Speaking of the transfer portal: Sanders used the tool extensively in his first few weeks with the buffs. On December 28, 14 players announced their intention to move to Colorado. Former Jackson State recruit #1 and standout Travis Hunter became Sanders’ biggest pickup in the portal. The first-year cornerback originally signed to Jackson State because of Sanders, so the move to Colorado was expected.
Given Sanders’ open nepotism and brutal honesty with his new players, it’s easy to see why Nation changes its mind on Coach Prime. But does Sanders really deserve the hate?
Here’s an inconvenient truth – college football faces an image problem. In between massive NIL deals and borderline manipulations in the transfer portal, The empire of college football is looking more and more corrupt as time goes by. But this problem started long before Sanders moved to Boulder, Colorado.
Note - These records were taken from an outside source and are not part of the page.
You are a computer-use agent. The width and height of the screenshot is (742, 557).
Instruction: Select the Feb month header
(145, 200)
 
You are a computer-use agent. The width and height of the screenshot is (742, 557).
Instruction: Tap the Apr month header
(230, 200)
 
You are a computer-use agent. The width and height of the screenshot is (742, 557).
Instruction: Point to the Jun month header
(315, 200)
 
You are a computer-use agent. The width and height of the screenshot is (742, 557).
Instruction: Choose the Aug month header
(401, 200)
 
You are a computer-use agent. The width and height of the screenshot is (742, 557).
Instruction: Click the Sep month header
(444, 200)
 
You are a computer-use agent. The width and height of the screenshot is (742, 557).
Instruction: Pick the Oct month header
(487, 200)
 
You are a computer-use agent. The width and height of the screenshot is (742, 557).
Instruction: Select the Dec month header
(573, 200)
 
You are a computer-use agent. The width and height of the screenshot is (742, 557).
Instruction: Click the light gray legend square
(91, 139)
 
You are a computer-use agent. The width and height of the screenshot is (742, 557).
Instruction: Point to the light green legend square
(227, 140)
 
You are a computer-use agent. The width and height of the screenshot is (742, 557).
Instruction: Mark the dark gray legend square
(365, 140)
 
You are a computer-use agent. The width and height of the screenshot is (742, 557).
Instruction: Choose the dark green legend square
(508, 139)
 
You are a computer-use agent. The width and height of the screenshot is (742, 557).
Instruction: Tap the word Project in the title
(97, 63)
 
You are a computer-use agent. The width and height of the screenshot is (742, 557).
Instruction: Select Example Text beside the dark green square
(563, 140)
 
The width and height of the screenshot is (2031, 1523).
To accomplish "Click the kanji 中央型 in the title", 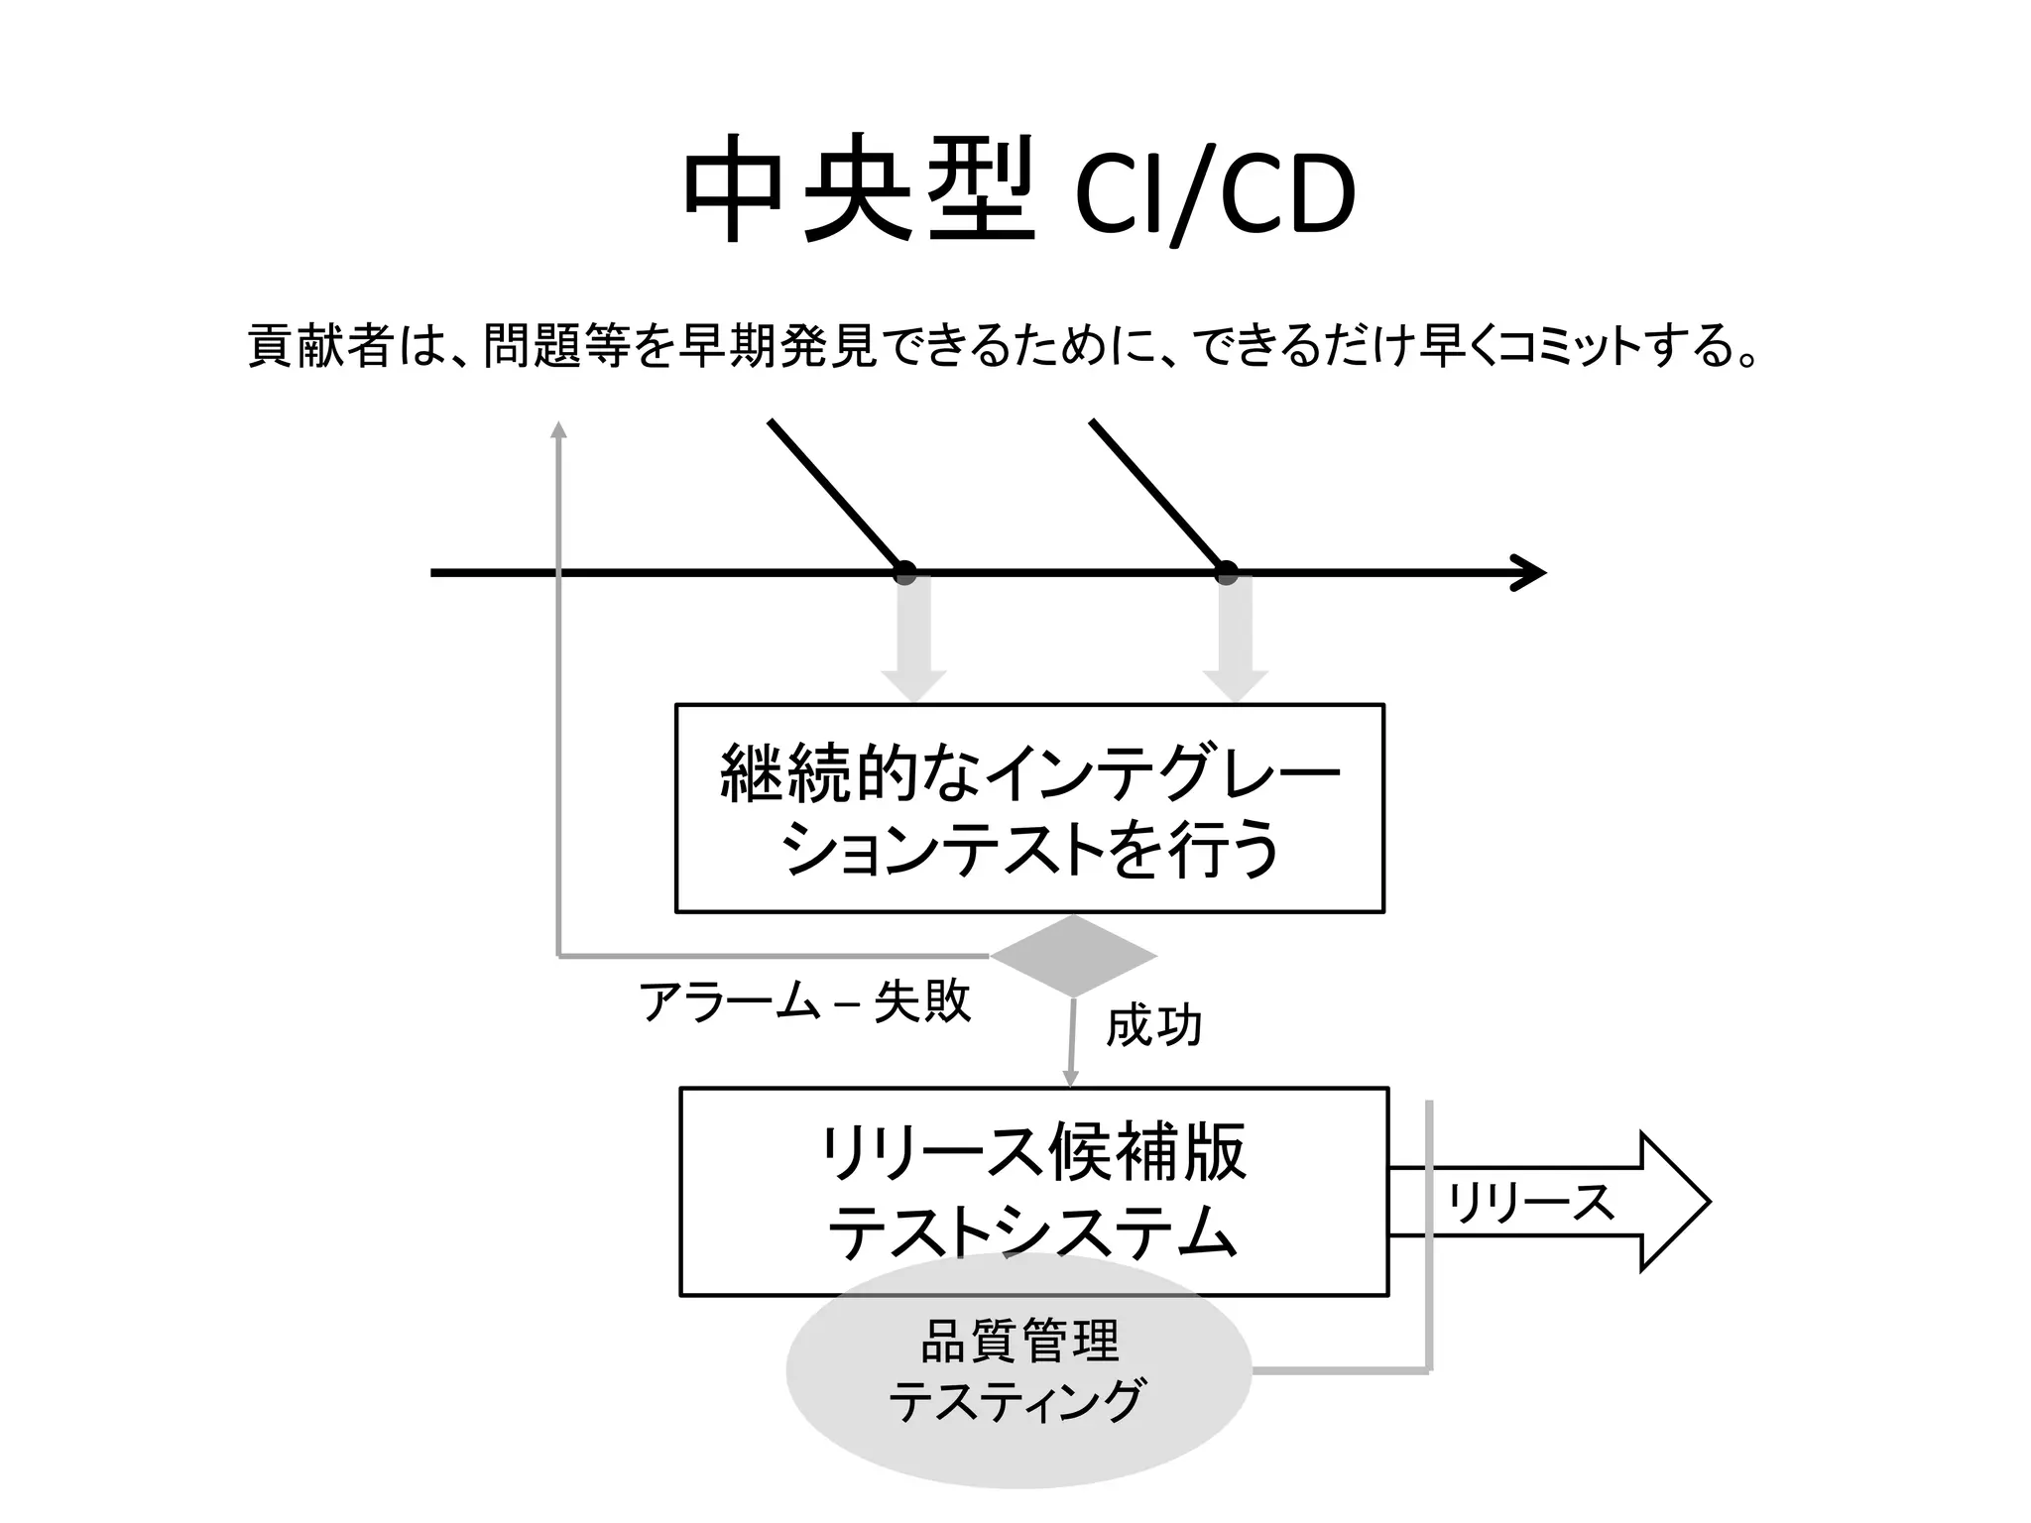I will pyautogui.click(x=859, y=192).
Sanders is only highlighting the worst parts of college football’s current state.
Take for example the rampant use of the transfer portal in recent seasons. above 3000 players entered the transfer portal after the 2021 season. critics complain the unregulated and often shady businesses behind the portal.
Is Sanders taking advantage of the horrendous state of the NCAA transfer portal? Absolutely. Colorado assembled one of the best Transfer Recruitment Classes in the nation this season. Many recruits, including Hunter, were drawn to Sander’s big personality and star status. Sanders shouldn’t be accused of exploiting an already flawed system. But it draws attention to what needs fixing.
In addition to his use of the transfer portal, Sanders received hatred for leaving Jackson State for Colorado. While this case involves more than just a job change, it draws attention to a general loyalty issue in the NCAA. from Lincoln Riley to brian kelly, There is a serious problem with coaches leaving school early. Gone are the days when coaches like Alabama’s “Bear” Bryant would spend decades at the same university.
However, Sanders is not to blame for the fickle changes in college coaching or other problems that plague college football. Nonetheless, Sanders’ recent moves in Colorado point to one conclusion — college football is broken.
We’re not in the golden days of college football anymore. Instead, NIL, the transfer portal and large coaching deals will continue to dominate the new landscape. Ultimately, Deion Sanders is just part of college football’s larger demise.